# Task description
Each entry below should be output exactly, apart from its images.

(Extracted information Opens)

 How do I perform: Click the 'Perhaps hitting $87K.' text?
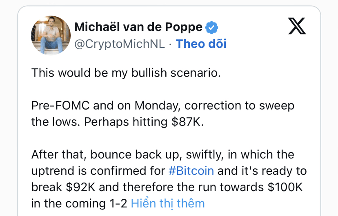point(144,122)
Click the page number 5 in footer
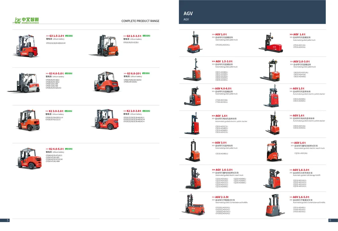 coord(7,220)
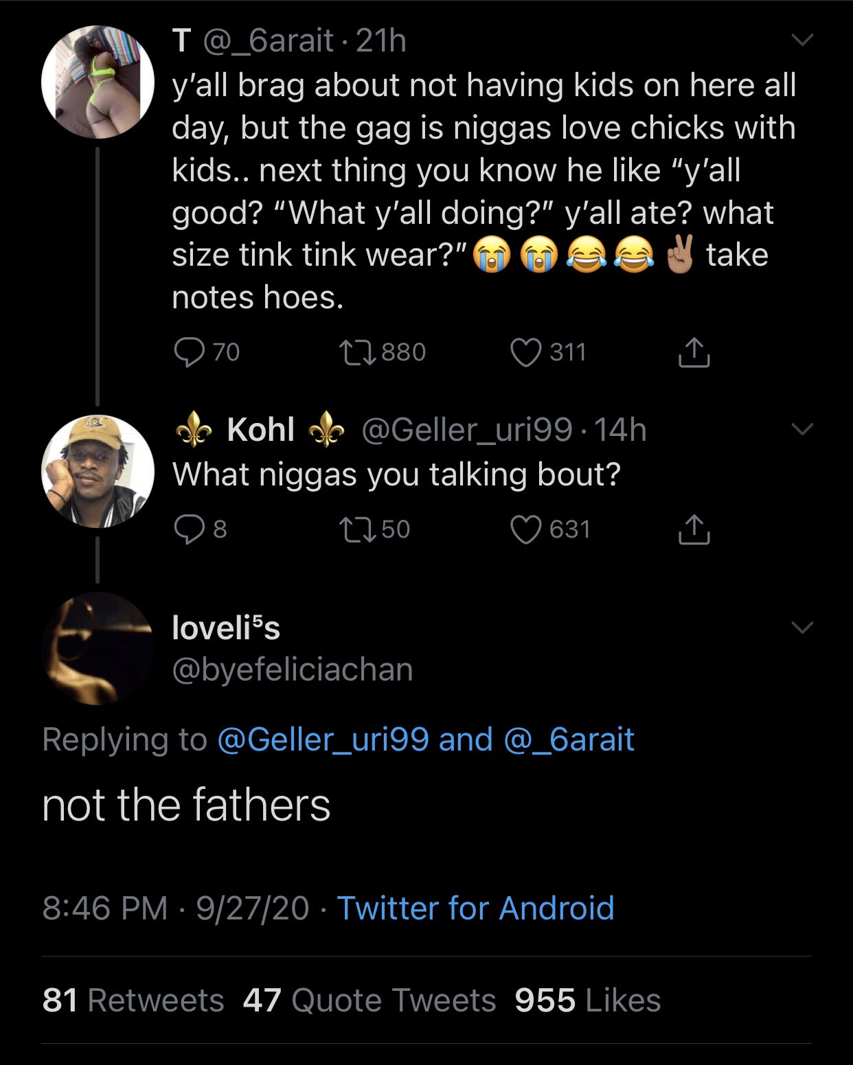Image resolution: width=853 pixels, height=1065 pixels.
Task: Open the @_6arait mention in replying-to line
Action: (569, 740)
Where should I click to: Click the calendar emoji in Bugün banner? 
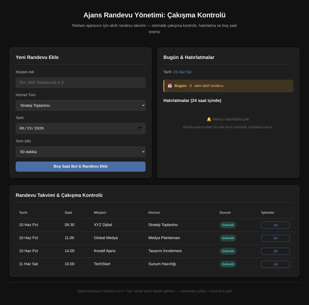tap(170, 86)
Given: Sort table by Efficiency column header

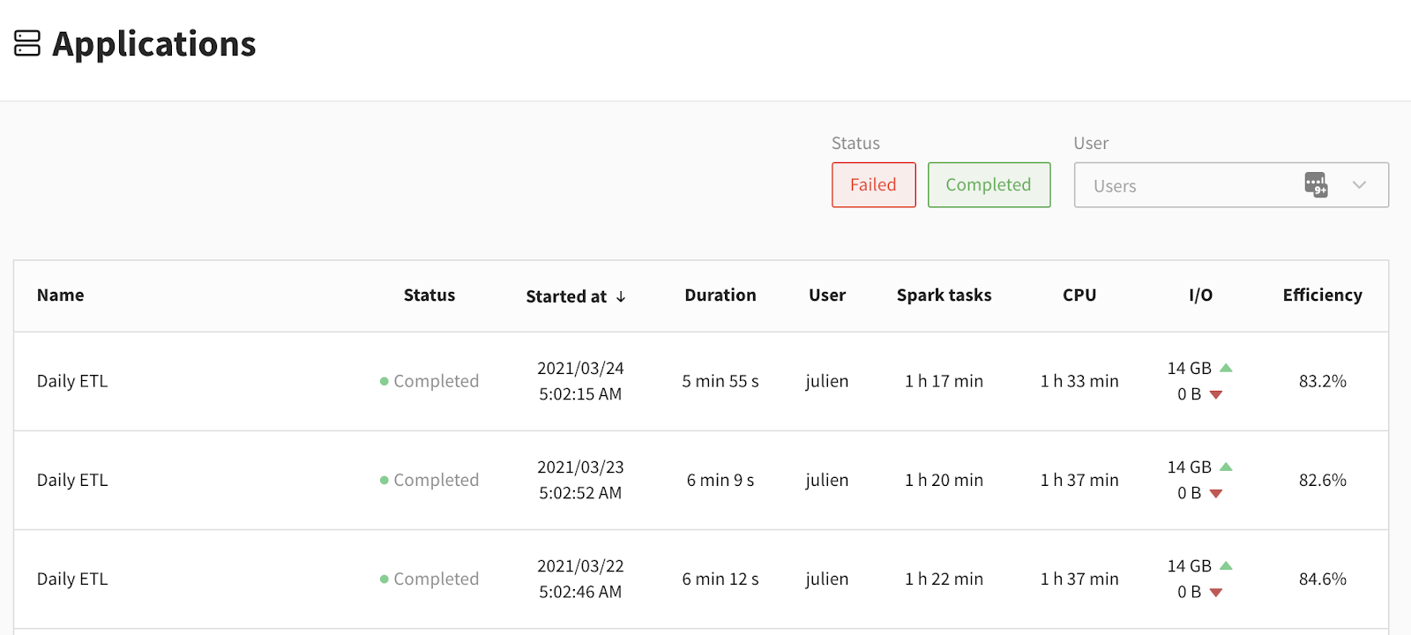Looking at the screenshot, I should click(x=1322, y=295).

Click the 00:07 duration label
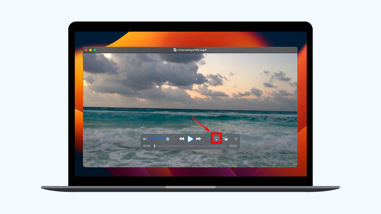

(Extracted information Closes)

# Solution to this task
 How do I perform: Click the 'Perhaps hitting $87K.' text?
point(144,122)
Click the page number 5 in footer
 coord(7,220)
Image resolution: width=853 pixels, height=1065 pixels.
Task: Open the @_6arait mention in replying-to line
Action: (569, 740)
Where should I click to: Click the calendar emoji in Bugün banner? 
tap(170, 86)
Given: Sort table by Efficiency column header

Looking at the screenshot, I should click(x=1322, y=295).

Click the 00:07 duration label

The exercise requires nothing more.